## Stored data
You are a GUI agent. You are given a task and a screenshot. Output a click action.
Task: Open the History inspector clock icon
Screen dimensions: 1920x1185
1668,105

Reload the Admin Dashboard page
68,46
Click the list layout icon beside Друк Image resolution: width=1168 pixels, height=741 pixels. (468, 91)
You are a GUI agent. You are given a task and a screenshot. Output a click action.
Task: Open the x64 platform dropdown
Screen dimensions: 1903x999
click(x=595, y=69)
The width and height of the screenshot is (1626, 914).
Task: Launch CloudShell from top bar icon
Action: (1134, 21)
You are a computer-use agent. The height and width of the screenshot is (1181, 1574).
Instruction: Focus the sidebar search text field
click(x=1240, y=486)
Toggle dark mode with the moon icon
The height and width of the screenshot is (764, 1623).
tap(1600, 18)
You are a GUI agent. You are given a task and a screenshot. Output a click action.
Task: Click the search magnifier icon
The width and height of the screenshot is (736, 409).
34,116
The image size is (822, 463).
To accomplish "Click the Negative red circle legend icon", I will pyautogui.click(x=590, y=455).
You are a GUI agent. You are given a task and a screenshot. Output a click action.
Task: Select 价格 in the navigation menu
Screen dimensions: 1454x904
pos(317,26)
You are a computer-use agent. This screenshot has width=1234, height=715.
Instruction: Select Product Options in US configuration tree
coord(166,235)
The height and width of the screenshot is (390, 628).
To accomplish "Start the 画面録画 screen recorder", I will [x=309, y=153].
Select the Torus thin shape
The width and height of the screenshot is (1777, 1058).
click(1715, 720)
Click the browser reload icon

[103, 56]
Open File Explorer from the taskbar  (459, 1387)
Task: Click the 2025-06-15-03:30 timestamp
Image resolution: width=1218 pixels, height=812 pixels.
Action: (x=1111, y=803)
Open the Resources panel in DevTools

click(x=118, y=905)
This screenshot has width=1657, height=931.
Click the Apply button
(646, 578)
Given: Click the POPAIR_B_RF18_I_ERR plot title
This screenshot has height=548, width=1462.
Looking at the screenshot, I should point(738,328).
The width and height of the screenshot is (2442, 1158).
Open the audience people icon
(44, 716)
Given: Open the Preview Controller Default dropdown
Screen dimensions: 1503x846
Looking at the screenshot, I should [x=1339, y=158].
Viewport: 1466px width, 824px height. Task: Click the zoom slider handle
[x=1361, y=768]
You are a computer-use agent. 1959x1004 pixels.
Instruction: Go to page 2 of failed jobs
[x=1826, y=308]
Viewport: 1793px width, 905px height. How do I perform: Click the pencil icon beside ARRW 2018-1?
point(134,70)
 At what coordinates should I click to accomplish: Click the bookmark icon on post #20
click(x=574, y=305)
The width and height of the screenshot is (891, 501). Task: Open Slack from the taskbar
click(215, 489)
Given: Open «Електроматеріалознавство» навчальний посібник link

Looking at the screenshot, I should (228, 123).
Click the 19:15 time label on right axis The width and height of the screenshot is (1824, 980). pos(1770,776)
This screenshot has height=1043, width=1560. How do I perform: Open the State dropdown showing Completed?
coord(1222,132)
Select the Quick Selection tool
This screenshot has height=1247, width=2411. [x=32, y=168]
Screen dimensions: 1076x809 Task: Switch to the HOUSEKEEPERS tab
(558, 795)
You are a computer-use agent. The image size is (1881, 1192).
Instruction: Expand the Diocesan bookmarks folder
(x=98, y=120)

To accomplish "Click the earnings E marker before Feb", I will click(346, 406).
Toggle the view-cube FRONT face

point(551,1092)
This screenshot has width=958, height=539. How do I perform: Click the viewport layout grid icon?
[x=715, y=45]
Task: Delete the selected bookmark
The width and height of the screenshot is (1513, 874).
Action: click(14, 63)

## Exercise instructions
Please copy out each record, character for character.

## Completed task
You are a GUI agent. You are given a task and a screenshot. Output a click action.
Task: Open the History inspector clock icon
Screen dimensions: 1920x1185
1668,105

Reload the Admin Dashboard page
68,46
Click the list layout icon beside Друк Image resolution: width=1168 pixels, height=741 pixels. (468, 91)
You are a GUI agent. You are given a task and a screenshot. Output a click action.
Task: Open the x64 platform dropdown
Screen dimensions: 1903x999
click(x=595, y=69)
The width and height of the screenshot is (1626, 914).
Task: Launch CloudShell from top bar icon
Action: (1134, 21)
You are a computer-use agent. The height and width of the screenshot is (1181, 1574).
Instruction: Focus the sidebar search text field
click(x=1240, y=486)
Toggle dark mode with the moon icon
The height and width of the screenshot is (764, 1623).
tap(1600, 18)
You are a GUI agent. You are given a task and a screenshot. Output a click action.
Task: Click the search magnifier icon
The width and height of the screenshot is (736, 409).
34,116
The image size is (822, 463).
To accomplish "Click the Negative red circle legend icon", I will pyautogui.click(x=590, y=455).
You are a GUI agent. You are given a task and a screenshot. Output a click action.
Task: Select 价格 in the navigation menu
Screen dimensions: 1454x904
pos(317,26)
You are a computer-use agent. This screenshot has width=1234, height=715.
Instruction: Select Product Options in US configuration tree
coord(166,235)
The height and width of the screenshot is (390, 628).
To accomplish "Start the 画面録画 screen recorder", I will [x=309, y=153].
Select the Torus thin shape
The width and height of the screenshot is (1777, 1058).
click(1715, 720)
Click the browser reload icon

[103, 56]
Open File Explorer from the taskbar  (459, 1387)
Task: Click the 2025-06-15-03:30 timestamp
Image resolution: width=1218 pixels, height=812 pixels.
Action: (x=1111, y=803)
Open the Resources panel in DevTools

click(x=118, y=905)
This screenshot has width=1657, height=931.
Click the Apply button
(646, 578)
Given: Click the POPAIR_B_RF18_I_ERR plot title
This screenshot has height=548, width=1462.
Looking at the screenshot, I should point(738,328).
The width and height of the screenshot is (2442, 1158).
Open the audience people icon
(44, 716)
Given: Open the Preview Controller Default dropdown
Screen dimensions: 1503x846
Looking at the screenshot, I should [x=1339, y=158].
Viewport: 1466px width, 824px height. Task: Click the zoom slider handle
[x=1361, y=768]
You are a computer-use agent. 1959x1004 pixels.
Instruction: Go to page 2 of failed jobs
[x=1826, y=308]
Viewport: 1793px width, 905px height. How do I perform: Click the pencil icon beside ARRW 2018-1?
point(134,70)
 At what coordinates should I click to accomplish: Click the bookmark icon on post #20
click(x=574, y=305)
The width and height of the screenshot is (891, 501). Task: Open Slack from the taskbar
click(215, 489)
Given: Open «Електроматеріалознавство» навчальний посібник link

Looking at the screenshot, I should (228, 123).
Click the 19:15 time label on right axis The width and height of the screenshot is (1824, 980). pos(1770,776)
This screenshot has height=1043, width=1560. How do I perform: Open the State dropdown showing Completed?
coord(1222,132)
Select the Quick Selection tool
This screenshot has height=1247, width=2411. [x=32, y=168]
Screen dimensions: 1076x809 Task: Switch to the HOUSEKEEPERS tab
(558, 795)
You are a computer-use agent. The image size is (1881, 1192).
Instruction: Expand the Diocesan bookmarks folder
(x=98, y=120)

To accomplish "Click the earnings E marker before Feb", I will click(346, 406).
Toggle the view-cube FRONT face

point(551,1092)
This screenshot has width=958, height=539. How do I perform: Click the viewport layout grid icon?
[x=715, y=45]
Task: Delete the selected bookmark
The width and height of the screenshot is (1513, 874).
Action: click(14, 63)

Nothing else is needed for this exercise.